1
votes

I am using Google Pub/Sub client v2.2.0 in python3.6 as a Subscriber.

I want my application to shutdown gracefully after acking all the messages it already received.

Sample code for a subscriber from Google's guide with minor changes that will show my issue:

from concurrent.futures import TimeoutError
from google.cloud import pubsub_v1
from time import sleep

# TODO(developer)
# project_id = "your-project-id"
# subscription_id = "your-subscription-id"
# Number of seconds the subscriber should listen for messages
# timeout = 5.0

subscriber = pubsub_v1.SubscriberClient()
# The `subscription_path` method creates a fully qualified identifier
# in the form `projects/{project_id}/subscriptions/{subscription_id}`
subscription_path = subscriber.subscription_path(project_id, subscription_id)

def callback(message):
    print(f"Received {message}.")
    sleep(30)
    message.ack()
    print("Acked")

streaming_pull_future = subscriber.subscribe(subscription_path, callback=callback)
print(f"Listening for messages on {subscription_path}..\n")

# Wrap subscriber in a 'with' block to automatically call close() when done.
with subscriber:
    sleep(10)
    streaming_pull_future.cancel()
    streaming_pull_future.result()

From https://cloud.google.com/pubsub/docs/pull

I expect this code to stop pulling messages and finish the running messages and then exits.

Actually this code stops pulling messages and finish executing the running messages but it does not ack the messages. The .ack() happens but the server does not receive the ack, so next run the same messages return again.

1. Why doesn't the server receives the ack?

2. How to gracefully shutdown the subscriber?

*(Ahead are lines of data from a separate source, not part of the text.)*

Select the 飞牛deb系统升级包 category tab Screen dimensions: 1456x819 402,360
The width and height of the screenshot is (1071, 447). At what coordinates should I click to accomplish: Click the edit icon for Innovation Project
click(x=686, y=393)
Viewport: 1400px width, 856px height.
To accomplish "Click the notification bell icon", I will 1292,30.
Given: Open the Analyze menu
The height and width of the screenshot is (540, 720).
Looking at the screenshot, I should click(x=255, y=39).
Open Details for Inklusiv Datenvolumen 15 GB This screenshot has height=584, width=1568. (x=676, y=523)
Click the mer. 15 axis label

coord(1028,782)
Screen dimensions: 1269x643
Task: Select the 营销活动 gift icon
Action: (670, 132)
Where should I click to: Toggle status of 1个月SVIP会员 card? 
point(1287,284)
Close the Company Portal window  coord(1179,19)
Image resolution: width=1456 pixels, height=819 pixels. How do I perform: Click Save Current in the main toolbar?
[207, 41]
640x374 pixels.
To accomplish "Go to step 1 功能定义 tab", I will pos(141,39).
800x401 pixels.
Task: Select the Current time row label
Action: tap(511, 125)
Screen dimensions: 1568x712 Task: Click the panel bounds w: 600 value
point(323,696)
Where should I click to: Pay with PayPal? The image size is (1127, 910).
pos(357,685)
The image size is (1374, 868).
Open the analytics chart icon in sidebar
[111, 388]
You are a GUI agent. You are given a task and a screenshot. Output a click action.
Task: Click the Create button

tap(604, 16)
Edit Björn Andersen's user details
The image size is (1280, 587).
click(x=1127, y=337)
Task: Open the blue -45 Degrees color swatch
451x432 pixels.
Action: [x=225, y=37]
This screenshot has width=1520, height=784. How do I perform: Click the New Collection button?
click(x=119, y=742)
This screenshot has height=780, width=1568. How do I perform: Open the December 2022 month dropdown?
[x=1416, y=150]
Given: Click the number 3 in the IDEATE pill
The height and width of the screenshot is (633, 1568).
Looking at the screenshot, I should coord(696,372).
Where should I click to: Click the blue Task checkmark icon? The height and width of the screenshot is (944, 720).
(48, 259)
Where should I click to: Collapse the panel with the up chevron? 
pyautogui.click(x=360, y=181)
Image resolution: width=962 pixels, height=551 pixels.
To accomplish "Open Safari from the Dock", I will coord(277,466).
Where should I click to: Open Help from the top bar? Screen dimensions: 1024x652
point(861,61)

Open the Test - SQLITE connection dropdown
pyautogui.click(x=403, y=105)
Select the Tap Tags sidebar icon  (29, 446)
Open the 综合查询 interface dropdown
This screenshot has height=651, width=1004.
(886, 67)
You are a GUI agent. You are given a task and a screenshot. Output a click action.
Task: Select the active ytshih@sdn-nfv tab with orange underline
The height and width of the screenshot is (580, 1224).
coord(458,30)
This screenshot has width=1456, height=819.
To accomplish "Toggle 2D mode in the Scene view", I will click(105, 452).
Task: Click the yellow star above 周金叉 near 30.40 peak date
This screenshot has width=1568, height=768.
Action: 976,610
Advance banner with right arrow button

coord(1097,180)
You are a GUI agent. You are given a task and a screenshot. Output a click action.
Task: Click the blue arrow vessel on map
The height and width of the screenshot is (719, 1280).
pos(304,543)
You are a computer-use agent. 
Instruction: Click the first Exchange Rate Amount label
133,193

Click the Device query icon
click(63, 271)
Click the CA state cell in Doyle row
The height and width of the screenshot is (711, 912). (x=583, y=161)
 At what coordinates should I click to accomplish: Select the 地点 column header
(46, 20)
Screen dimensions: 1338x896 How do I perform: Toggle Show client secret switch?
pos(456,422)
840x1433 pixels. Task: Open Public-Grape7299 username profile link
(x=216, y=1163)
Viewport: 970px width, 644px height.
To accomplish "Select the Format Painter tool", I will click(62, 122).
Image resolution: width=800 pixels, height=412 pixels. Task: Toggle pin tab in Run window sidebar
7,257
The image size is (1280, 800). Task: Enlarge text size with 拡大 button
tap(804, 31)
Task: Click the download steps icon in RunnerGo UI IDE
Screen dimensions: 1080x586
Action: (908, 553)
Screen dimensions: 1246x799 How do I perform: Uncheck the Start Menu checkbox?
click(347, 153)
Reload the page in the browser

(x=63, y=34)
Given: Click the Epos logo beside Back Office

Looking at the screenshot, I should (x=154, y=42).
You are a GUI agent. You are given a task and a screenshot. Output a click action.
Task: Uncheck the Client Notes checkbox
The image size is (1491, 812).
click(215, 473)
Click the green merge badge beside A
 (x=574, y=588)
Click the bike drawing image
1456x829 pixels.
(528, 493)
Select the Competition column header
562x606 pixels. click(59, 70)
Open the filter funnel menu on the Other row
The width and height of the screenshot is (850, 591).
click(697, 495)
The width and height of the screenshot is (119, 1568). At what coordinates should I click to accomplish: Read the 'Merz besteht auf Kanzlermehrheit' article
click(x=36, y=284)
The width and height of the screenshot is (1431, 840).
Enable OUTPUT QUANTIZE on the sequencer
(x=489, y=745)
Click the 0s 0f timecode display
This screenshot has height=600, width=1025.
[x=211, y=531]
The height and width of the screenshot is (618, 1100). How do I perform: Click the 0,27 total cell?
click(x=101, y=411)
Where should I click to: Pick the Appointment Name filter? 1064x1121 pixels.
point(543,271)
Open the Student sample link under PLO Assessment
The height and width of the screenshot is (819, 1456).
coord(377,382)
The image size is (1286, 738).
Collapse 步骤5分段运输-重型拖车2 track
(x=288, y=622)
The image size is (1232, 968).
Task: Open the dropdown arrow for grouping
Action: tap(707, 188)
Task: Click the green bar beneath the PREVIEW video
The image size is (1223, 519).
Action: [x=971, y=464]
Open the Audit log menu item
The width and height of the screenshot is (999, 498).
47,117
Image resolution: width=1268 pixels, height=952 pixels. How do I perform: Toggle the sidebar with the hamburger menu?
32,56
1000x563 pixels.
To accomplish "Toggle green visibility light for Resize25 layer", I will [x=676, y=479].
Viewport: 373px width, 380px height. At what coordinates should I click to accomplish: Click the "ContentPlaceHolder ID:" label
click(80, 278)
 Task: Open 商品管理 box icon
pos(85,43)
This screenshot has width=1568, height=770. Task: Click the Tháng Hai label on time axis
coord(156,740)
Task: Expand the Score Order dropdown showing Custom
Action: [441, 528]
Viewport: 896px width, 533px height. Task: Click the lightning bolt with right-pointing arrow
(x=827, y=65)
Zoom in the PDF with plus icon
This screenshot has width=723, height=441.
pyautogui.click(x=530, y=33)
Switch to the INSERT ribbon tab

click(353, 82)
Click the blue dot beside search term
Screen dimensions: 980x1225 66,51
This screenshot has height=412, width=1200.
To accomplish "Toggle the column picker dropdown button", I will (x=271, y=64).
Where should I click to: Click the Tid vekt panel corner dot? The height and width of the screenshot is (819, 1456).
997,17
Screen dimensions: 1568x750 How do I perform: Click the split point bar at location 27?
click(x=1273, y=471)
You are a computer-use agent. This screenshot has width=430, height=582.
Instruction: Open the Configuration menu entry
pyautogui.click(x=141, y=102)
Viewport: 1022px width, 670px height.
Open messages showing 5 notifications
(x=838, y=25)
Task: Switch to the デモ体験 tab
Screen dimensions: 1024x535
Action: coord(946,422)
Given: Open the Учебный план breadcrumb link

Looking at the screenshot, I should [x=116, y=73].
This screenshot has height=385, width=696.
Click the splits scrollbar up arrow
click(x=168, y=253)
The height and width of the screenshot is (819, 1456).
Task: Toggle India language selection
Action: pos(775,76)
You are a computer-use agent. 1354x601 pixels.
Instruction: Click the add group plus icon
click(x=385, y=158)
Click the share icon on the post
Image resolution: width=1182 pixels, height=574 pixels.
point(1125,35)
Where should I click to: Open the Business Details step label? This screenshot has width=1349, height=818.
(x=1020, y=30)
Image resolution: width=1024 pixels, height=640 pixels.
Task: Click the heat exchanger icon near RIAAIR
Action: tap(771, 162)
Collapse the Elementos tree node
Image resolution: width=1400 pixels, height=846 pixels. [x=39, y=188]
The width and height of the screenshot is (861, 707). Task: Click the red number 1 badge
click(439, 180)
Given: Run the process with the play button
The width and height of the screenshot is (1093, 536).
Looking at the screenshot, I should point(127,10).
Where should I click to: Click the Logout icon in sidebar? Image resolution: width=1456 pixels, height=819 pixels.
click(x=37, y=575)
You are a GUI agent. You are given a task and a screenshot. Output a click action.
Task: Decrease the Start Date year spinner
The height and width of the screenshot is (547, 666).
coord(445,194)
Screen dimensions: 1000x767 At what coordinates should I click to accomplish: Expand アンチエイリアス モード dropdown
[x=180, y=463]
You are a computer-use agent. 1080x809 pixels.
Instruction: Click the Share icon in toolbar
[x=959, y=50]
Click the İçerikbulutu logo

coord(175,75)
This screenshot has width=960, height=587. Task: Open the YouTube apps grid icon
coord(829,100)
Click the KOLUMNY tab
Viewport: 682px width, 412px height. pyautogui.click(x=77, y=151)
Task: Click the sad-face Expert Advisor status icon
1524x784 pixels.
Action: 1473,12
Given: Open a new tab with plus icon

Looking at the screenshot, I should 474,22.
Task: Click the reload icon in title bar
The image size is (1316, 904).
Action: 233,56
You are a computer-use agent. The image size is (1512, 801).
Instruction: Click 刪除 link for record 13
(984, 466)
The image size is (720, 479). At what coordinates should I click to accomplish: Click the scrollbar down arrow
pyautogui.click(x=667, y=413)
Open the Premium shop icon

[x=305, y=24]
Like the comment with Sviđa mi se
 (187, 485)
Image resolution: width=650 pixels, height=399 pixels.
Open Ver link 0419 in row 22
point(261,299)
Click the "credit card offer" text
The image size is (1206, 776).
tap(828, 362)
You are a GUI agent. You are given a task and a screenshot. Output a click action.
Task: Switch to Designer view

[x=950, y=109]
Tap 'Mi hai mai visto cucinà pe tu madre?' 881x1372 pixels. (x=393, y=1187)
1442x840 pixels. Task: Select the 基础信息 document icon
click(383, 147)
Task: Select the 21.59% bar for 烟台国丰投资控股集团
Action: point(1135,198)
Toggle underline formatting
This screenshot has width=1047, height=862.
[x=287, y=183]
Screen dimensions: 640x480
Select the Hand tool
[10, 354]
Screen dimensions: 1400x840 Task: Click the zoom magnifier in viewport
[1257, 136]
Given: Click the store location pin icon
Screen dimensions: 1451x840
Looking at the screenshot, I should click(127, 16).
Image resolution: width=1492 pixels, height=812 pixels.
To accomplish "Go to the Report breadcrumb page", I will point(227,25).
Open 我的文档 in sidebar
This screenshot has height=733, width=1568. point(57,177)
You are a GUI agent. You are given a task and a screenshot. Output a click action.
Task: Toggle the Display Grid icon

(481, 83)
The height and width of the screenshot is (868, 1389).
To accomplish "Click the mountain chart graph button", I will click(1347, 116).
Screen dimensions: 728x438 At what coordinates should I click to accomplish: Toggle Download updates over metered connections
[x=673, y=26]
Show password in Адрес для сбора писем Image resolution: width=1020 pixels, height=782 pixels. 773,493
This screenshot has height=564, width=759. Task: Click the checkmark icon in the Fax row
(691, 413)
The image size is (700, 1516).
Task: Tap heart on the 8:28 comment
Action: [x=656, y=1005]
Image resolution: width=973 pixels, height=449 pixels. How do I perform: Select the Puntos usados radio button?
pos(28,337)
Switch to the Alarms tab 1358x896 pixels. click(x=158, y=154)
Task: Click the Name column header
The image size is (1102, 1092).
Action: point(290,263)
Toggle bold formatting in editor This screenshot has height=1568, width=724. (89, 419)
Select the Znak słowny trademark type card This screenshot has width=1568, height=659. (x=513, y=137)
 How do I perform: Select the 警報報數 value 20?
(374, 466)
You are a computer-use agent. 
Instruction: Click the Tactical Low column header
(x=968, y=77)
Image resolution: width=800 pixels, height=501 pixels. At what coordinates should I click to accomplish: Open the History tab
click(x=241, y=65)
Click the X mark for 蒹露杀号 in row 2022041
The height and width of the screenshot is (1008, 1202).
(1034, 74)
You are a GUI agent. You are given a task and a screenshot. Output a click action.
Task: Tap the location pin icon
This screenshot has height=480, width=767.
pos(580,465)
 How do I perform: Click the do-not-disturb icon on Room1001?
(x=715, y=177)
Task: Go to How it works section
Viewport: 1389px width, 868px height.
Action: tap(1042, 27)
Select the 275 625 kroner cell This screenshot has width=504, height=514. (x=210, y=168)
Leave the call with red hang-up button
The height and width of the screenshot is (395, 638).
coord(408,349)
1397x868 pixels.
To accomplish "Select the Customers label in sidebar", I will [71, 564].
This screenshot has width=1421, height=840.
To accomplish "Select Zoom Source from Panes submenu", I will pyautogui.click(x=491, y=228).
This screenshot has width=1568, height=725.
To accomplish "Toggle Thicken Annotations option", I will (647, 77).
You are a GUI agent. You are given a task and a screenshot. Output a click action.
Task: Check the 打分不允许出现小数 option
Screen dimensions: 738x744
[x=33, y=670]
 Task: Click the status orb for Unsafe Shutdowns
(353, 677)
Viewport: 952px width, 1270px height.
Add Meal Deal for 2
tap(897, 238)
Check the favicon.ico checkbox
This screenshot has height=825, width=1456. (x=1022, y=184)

3. What is the expected behavior of .cancel()?

1
I had a look on the library, the stop process (cancel) wait the end of all the thread. I though to something else: What's your ack deadline of your subscription?guillaume blaquiere
@guillaumeblaquiere My ack deadline is the default which is 600 secondsMontoya
@JohnHanley even with 60 seconds sleep the ack still not happening.Montoya
The SIGTERM is happening in a much more complicated code, so i made a simple example without it.Montoya
In my real application I am using sigterm handler to call .cancel(). Here with a much simpler code the without sigterm (handling or calling) I am observing the same behaviour of messages that are not being acked after the cancel. Writing the sigterm in the question is confusing I will remove it.Montoya

1 Answers

5
votes

Update (v2.4.0+)

The client version 2.4.0 added a new optional parameter await_msg_callbacks to the streaming pull future's cancel() method. If set to True, the method will block until all currently executing message callbacks are done and the background message stream has been shut down (the default is False).

try:
    streaming_pull_future.result()
except KeyboardInterrupt:
    streaming_pull_future.cancel(await_msg_callbacks=True)  # blocks until done

A couple of release notes:

  • Waiting on callbacks means that any message ACKs generated in them will still be processed (read: sent to the backend).
  • If await_msg_callbacks is False or not given, the shutdown will proceed without waiting. The callbacks might still be running in the background after cancel() returns, but any ACKs generated by them will have no effect, as there won't be any thread running anymore to dispatch the ACK requests to the backend.
  • Messages sitting in the client's internal queues are now automatically NACK-ed on shutdown. This happens regardless of the await_msg_callbacks value.

Original answer (v2.3.0 and below)

The streaming pull is managed in the background by a streaming pull manager. When the streaming pull future is canceled, it invokes the manager's close() method that gracefully shuts down the background helper threads.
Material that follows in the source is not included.